EXCERPTED PASSAGE
_ _ _ _ _

Mil was there abt 3 weeks b4 she died & on complex cocktail of black box type of drugs via IVs. The nursing staff were pros, they were really amazing, it was acute complex care. What was surprising to me was that most of the others were not elderly, they were all younger and almost all end stage in their cancers. They might be there several weeks & if they got better or had a remission, then discharged. But for most, this was going to be their last facility even if it meant 3-4 months. It technically is a hospitalization so insurance should cover the costs. Again she cannot enter an LTACH on her own, it’s via a referral only. If the hospice seems clueless then her oncologist should know of LTACHs.
VITAS & Compassus are hospice groups that have LTACHs. Often managed as a wing or a floor in a hospital. But it’s technically an independent facility & not part of the hospital for billing.
I think what would happen if she was to become hospitalized is that hospice would be revoked (stopped & suspended). The issue would be that once on hospice doing things that might - yes… might - be considered actions to cure her disease nullifies the hospice contract. If the hospital were to do anything that might be considered this, it’s an issue for hospice to pay.
This is how it was described to me: if I was on hospice for end stage melanoma, I would be provided for care and medications for comfort and palliative care in my home or at a NH but if I broke my leg and went to the ER, my leg could get reset but if while in the hospital I was placed on any type of cancer treatments or if my cancer got evaluated at all, that would completely nullify my hospice coverage. Hospital tend to ignore hospice orders, hospital are all about diagnosis & actions to cure or treat. That when this kind of stuff happens, you go off hospice while in the hospital for anything then go back onto hospice when you get discharged from the hospital. Someone will have to deal with getting her on other than hospice insurance. Hospice will NOT pay for hospitalization other than costs limited to leg break. It will not be simple.

_ _ _ _ _

WORK TO COMPLETE
1) List every length of time the hospice post mentions.
2) In the hospice post, who should know about LTACHs if the hospice seems clueless?
3) Supply a continuation of the hospice post, picking up after its last sentence.
The rows that come next have nothing to do with this text.

MATERIAL SUPPLIED
_ _ _ _ _

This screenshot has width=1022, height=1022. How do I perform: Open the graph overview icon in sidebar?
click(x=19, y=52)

_ _ _ _ _

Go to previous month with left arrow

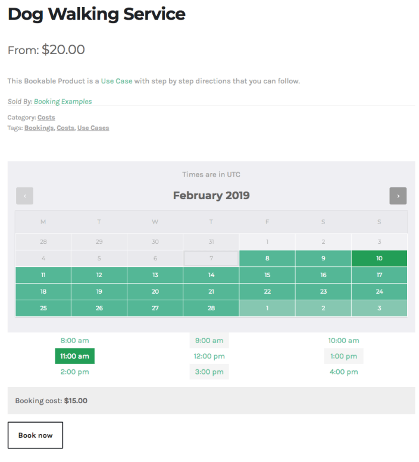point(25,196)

_ _ _ _ _

YOUR WRITTEN ANSWERS
1) About 3 weeks, several weeks, and 3-4 months.

2) Her oncologist.

3)
But I have a ? for you? If she has a 13 yr old, how old is your friend?
I ask cause if she is too young to be on MediCARE or is not on a special eligibility category for MediCARE, then what her health insurance is will matter big time. MediCARE is totally federal and so it is portable accross State lines for hospitalization (Part A) & for part B if on Original MediCARE and for hospice.
But if she is on Medicaid? that’s State specific to eligibility. If this is it, just how is she as a AL resident eligible for GA Medicaid?
Or is she on a employer sponsored health insurance or COBRA?
I’d really really really encourage you to find out precisely as to what the requirements / coverage limitations are for her current health insurance & hospice as to coverage should she leave GA and go to a ER at a hospital in AL. She might not have any health insurance coverage and that would be another crisis situation as that tends to mean an emergency ward of the state action in AL gets done on her and the new court appointed guardian then determines her care plan.
Is there a father for the 13 yr old that the teen is living with?
If not, a grandma or Aunt? And has this been done with any kind of formal legal action as to a responsible adult named for the 13 yr old?
whatever you do never ever sign off your name as to any type of responsibility on her. As any bills not paid, will be on the hunt to find someone, anyone, to send a bill to.
Once in the hospital she should ask to talk to a Social Worker and explain her wishes.
(Are you going to take her to a hospital in the area where she wishes to remain? )
Once in the hospital and talking to the Social Worker they can quite possibly order Hospice again and Hospice can help with placement in LTC.